Unveiling of Grangemouth Spitfire memorial promised for May 9, 2013
One of the items we latched on to some time ago (as in 5 years ago), was the arrival of a full size replica Spitfire in Grangemouth, due to be erected on the site where RAF Grangemouth had operated during World War II.
This was way back on Saturday, September 13, 2008, when the unveiling of the replica was set to coincide with the opening of a memorial garden dedicated to those from the airfield who had died during the conflict. At the time, the unveiling was to take advantage of the Leuchars Airshow, (taking place on the same day) when the Battle of Britain Memorial Flight – Lancaster, Hurricane and Spitfire – would carry out a flypast at the unveiling, in tribute to air cadets killed while training at Grangemouth, and remembering the contribution of the hundreds of Polish pilots who developed their skills there as members of 58 Operational Training Unit (OTU).
The full-size replica Spitfire is described as an exact copy of the aircraft flown by 58 OTU Sergeant, killed in 1941 when his Spitfire came down in Avondale Estate in nearby Polmont.
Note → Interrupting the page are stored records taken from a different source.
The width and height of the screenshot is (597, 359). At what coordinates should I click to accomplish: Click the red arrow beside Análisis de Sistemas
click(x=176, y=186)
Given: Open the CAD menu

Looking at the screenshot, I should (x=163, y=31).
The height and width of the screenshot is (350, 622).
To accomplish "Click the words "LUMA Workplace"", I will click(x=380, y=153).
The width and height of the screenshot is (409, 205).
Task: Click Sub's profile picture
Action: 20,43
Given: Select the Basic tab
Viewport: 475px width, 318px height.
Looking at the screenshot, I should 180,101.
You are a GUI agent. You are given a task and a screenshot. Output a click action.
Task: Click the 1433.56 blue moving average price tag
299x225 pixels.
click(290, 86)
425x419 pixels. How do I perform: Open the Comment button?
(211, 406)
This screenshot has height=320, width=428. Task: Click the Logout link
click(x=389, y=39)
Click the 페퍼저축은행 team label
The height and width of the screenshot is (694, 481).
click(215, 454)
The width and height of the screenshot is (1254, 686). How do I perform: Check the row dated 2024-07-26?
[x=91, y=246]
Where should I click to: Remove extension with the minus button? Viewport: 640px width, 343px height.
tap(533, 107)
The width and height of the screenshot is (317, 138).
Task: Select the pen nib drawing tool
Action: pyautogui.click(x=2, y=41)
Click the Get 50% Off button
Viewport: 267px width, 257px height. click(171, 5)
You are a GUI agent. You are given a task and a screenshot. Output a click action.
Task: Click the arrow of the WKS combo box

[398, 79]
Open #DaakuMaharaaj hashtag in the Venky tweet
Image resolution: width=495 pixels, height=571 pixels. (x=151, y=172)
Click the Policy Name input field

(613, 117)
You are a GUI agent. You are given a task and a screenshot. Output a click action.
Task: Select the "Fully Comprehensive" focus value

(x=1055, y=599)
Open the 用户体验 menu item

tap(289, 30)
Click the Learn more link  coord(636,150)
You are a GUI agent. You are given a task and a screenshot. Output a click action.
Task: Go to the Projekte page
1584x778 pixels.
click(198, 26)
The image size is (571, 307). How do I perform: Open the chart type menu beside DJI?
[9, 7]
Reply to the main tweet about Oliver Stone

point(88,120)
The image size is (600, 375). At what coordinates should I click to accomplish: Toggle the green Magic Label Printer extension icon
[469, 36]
The replica will bear the distinctive markings and colours of the Polish 303 Squadron, which was the highest scoring foreign squadron in the Battle of Britain.
Unveiling ceremony 2013
At the start of April 2013, there was news that the replica had been joined to its wings, and the Grangemouth memorial would finally be unveiled on Thursday, May 9, 2013:
Every Remembrance Day Air Training Corps cadets from Grangemouth lay wooden crosses and poppies on the graves of Spitfire pilots and other air crew who died while flying with 58 Operational Training Unit.
Chairman of the Grangemouth Spitfire Memorial Trust Iain Mitchell said: “It’s fantastic what’s been achieved. The cadets managed to raise the money to crate the base for the Spitfire.
“She will really be going home again, I suppose you could say.”
The Spitfire is to be installed on Bo’ness Road, near what remains of the airfield.
Ceremony completed on schedule
Thanks to one of commenters, Colin, we can confirm that the ceremony was successfully completed on the day:
The Spitfire was unveiled by cadets of 1333 (Grangemouth) Squadron Air Training Corps during a very impressive ceremony today, with representatives from Australia, Poland Defence Forces, Lord Lieutenant of Stirlingshire, Provost of Falkirk District, the Central Band of The Royal Air Force, and the Queen’s Colour Squadron RAF.
In the news later:
The idea for the memorial came from cadets in the 1333 (Grangemouth Spitfire) Squadron Air Training Corps. It cost £100,000 which was raised through campaigns led by the Grangemouth Spitfire Memorial Trust.
Chairman Iain Mitchell said: “The young men who trained at Grangemouth were among the bravest the world has ever seen, and it is a huge honour for us to be in a position to commemorate their sacrifice with this stunning memorial. It’s the first of its kind in Scotland and we can’t wait to share it with everyone.
“This project has been five years in the making for us. Ever since the memorial wall went up in 2008 we’ve been trying to raise the funds to have the replica put up so to see it finally happen is a proud moment for all involved.
“The effort the cadets have put into this has been astonishing. This would not have been possible without them.”
The memorial aircraft is a replica of a Spitfire flown by 23-year-old Polish Sergeant Pilot Eugeniusz Lukomski who crashed and died in the Avondale estate in Polmont during a training flight in November 1941.
Supermarine Spitfire Mark 1 was unveiled by 100-year-old former aircraft mechanic John “Dinger” Bell in a public garden in Grangemouth, close to the site of a former RAF airfield.